Blakey et al. 19, reported serious ischemic complications (Volkmann’s contracture) in 23 of 26 patients with type III SHF with a pink, pulseless and well-perfused hand that were initially treated by closed reduction without arterial exploration.The patients were referred to their institution at a mean period of three months after fracture. They recommended urgent neurovascular exploration in a pink pulseless hand after fracture reduction in all patients that have persistent and increasing pain, which is predictive of neurovascular injury.

Observation is also the treatment of choice for many authors 20-24. They prefer this approach because targeted vessels are often small in diameter and may require microsurgical expertise for reconstruction.
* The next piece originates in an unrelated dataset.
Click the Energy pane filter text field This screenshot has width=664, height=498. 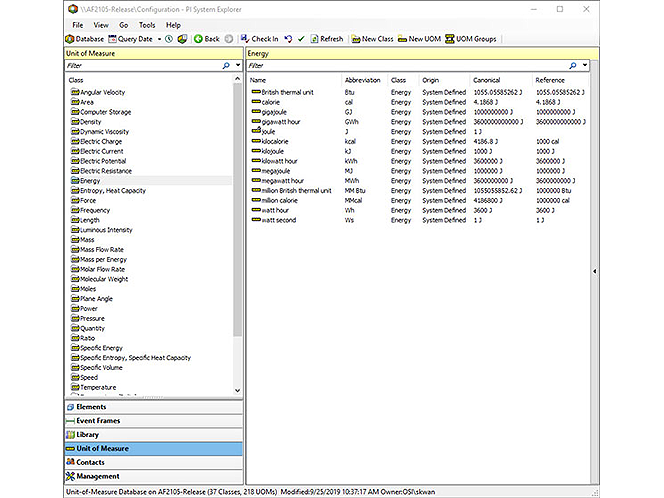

Furthermore, brachial artery exploration   may cause injury to collateral vessels that are important to maintain a viable limb, and there is significant risk of symptomatic re-occlusion and stenosis 22.

Louahem et al.5 recently   published their experience, in which they reviewed 68 patients with pink pulseless hands among 404 Gartland III cases; they adopted urgent fracture reduction followed by close observation for hand perfusion and if any signs of ischemia or compartment syndrome develops. Immediate vascular exploration was performed only if signs of circulation disturbances developed. They concluded that a pulseless hand is not a strong indicator of arterial injury when the hand is perfused and warm.
Garbuz et al. 20 reported their experience with 5 patients that had a pink pulseless hand after fracture reduction, who were treated conservatively; none of the patients had any problems at the final review.
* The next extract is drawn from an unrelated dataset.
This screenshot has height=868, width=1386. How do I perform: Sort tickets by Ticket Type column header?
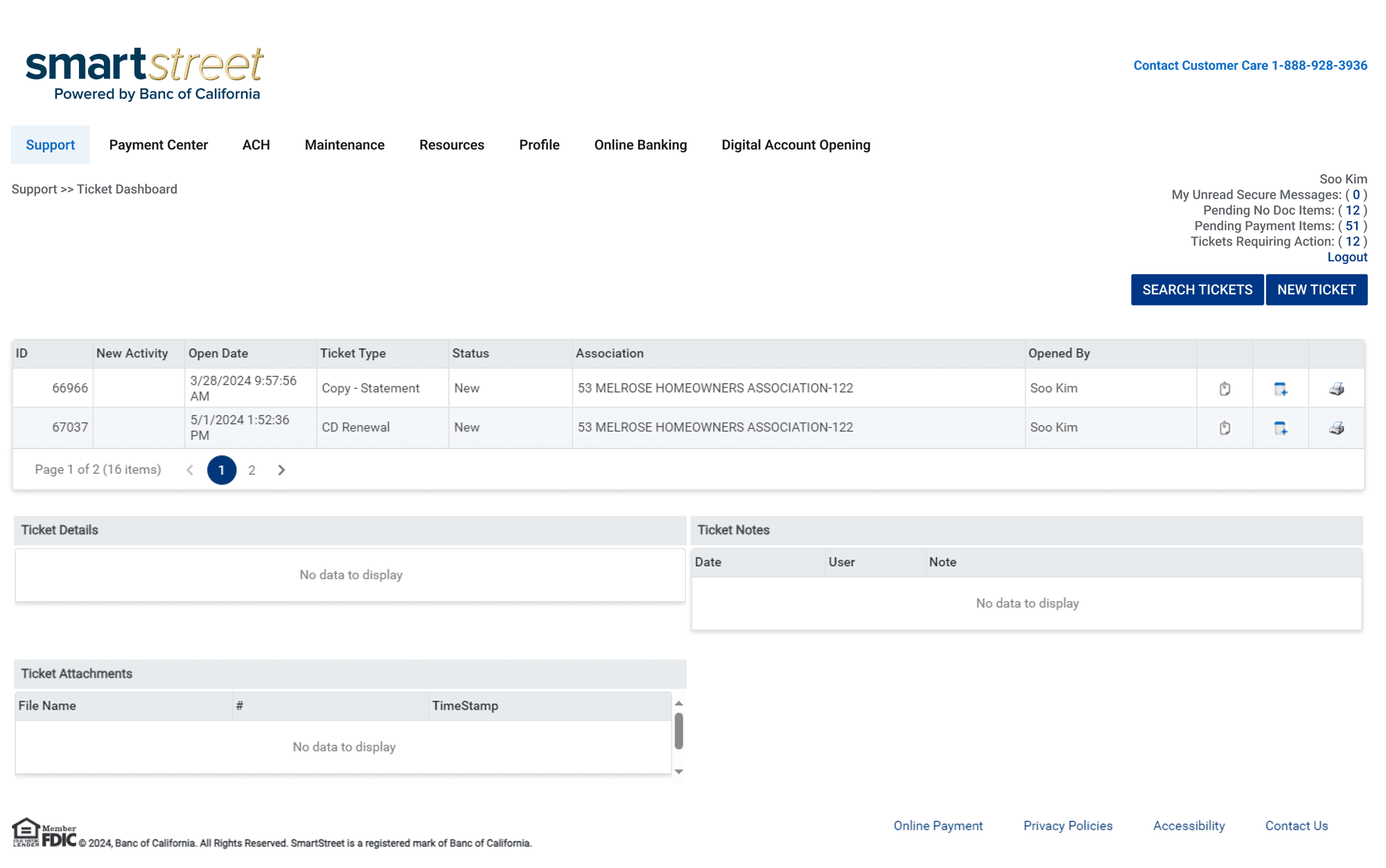(x=353, y=353)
Malviya et al. 21 performed a review questionnaire study of pediatric orthopedic surgeons, which revealed that only 16.1% of surgeons would proceed to exploration of vessels if pulses remained absent after fracture reduction.

Our study showed that early brachial artery exploration is a safe approach. This practice was only possible because of the round-the clock availability of experienced vascular surgeons. In addition, this approach prevented the need for fasciotomy and decreases the possibility of long-term ischemic sequelae such as Volkmann’s ischemic contracture.


The absence of a distal pulse in children with SHF is strongly associated with brachial artery injury even if the hand is well-perfused. Early brachial artery exploration is recommended to prevent limb loss and debilitating long-term ischemic complications.


 This research did not receive any specific grant from funding agencies in the public, commercial, or not-for-profit sectors. We thank Zoran Dinev, PhD, from The Science Editorium ( for editing a draft of this manuscript.

Ethical committee Approval:

Approval by the ethical committee of Jordanian Royal Medical Services was obtained before starting this research. Informed consent was not obtained as the study is retrospective in nature.